Author | : David Hardiman |
Publisher | : Rodopi |
Total Pages | : 356 |
Release | : 2006 |
Genre | : History |
ISBN | : 9042021063 |
Download Healing Bodies, Saving Souls Book in PDF, ePub and Kindle
Missionary medicine flourished during the period of high European imperialism, from the late-1800s to the 1960s. Although the figure of mission doctor - exemplified by David Livingstone and Albert Schweitzer - exercised a powerful influence on the Western imagination during the nineteenth and early-twentieth centuries, few historians have examined the history of this important aspect of the missionary movement. This collection of articles on Asia and Africa uses the extensive archives that exist on medical missions to both enrich and challenge existing histories of the clinic in colonial territories - whether of the dispensary, the hospital, the maternity home or leprosy asylum. Some of the major themes addressed within include the attitude of different Christian denominations towards medical mission work, their differing theories and practices, how the missionaries were drawn into contentious local politics, and their attitude towards supernatural cures. Leprosy, often a feature of such work, is explored, as well as the ways in which local people perceived disease, healing and the missionaries themselves.
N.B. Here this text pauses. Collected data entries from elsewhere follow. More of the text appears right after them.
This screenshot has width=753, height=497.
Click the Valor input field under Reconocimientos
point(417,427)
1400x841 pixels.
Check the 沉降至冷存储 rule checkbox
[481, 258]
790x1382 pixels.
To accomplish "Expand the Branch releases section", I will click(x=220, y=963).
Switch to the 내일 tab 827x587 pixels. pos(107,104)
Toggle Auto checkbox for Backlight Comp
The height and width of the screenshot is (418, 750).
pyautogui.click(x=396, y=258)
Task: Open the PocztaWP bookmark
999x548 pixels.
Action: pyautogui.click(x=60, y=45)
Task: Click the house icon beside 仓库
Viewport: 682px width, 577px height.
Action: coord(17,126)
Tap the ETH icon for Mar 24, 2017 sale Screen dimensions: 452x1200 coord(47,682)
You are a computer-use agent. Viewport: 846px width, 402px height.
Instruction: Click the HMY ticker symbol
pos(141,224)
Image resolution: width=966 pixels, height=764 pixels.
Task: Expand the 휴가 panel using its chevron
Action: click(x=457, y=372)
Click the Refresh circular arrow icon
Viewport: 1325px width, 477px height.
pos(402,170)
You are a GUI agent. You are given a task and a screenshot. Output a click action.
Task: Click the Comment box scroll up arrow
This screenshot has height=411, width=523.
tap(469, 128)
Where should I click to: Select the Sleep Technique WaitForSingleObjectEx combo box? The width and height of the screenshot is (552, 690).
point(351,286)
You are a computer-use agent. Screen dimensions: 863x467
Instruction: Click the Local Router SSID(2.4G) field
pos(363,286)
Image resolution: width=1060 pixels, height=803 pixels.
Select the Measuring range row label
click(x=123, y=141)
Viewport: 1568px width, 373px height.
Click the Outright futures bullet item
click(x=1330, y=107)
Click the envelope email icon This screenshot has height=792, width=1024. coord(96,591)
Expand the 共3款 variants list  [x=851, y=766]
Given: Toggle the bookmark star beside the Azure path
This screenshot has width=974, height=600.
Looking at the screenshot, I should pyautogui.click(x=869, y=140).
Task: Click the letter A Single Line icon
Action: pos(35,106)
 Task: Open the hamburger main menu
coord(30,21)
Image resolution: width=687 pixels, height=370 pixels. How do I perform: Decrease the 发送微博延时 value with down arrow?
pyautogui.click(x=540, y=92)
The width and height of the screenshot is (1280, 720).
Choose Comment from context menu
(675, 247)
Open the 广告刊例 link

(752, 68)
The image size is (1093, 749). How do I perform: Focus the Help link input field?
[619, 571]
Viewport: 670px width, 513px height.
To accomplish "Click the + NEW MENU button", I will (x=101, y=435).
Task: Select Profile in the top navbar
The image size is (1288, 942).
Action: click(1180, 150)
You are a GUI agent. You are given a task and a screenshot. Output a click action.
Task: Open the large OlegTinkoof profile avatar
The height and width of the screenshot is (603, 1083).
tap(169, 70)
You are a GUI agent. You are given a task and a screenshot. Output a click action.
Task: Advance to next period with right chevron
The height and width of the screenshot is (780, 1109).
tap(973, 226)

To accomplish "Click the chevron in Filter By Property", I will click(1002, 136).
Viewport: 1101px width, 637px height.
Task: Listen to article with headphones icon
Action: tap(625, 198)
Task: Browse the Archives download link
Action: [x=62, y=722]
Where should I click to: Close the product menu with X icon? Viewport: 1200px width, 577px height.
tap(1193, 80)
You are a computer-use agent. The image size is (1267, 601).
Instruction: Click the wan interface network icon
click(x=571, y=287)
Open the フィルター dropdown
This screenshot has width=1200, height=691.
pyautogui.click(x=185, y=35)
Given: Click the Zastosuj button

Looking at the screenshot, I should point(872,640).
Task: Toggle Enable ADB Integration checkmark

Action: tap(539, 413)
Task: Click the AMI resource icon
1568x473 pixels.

Also discussed is the important contribution of women towards mission medical work. Healing Bodies, Saving Souls will be of interest not only to students and historians but also the wider reader as it aims to define the place of missionary within the overall history of medicine.
Author | : Queen Afua |
Publisher | : One World |
Total Pages | : 497 |
Release | : 2012-06-20 |
Genre | : Body, Mind & Spirit |
ISBN | : 0307559513 |
Download Sacred Woman Book in PDF, ePub and Kindle
The twentieth anniversary edition of a transformative blueprint for ancestral healing—featuring new material and gateways, from the renowned herbalist, natural health expert, and healer of women’s bodies and souls “This book was one of the first that helped me start practices as a young woman that focused on my body and spirit as one.”—Jada Pinkett Smith Through extraordinary meditations, affirmations, holistic healing plant-based medicine, KMT temple teachings, and The Rites of Passage guidance, Queen Afua teaches us how to love and rejoice in our bodies by spiritualizing the words we speak, the foods we eat, the relationships we attract, the spaces we live and work in, and the transcendent woman spirit we manifest. With love, wisdom, and passion, Queen Afua guides us to accept our mission and our mantle as Sacred Women—to heal ourselves, the generations of women in our families, our communities, and our world.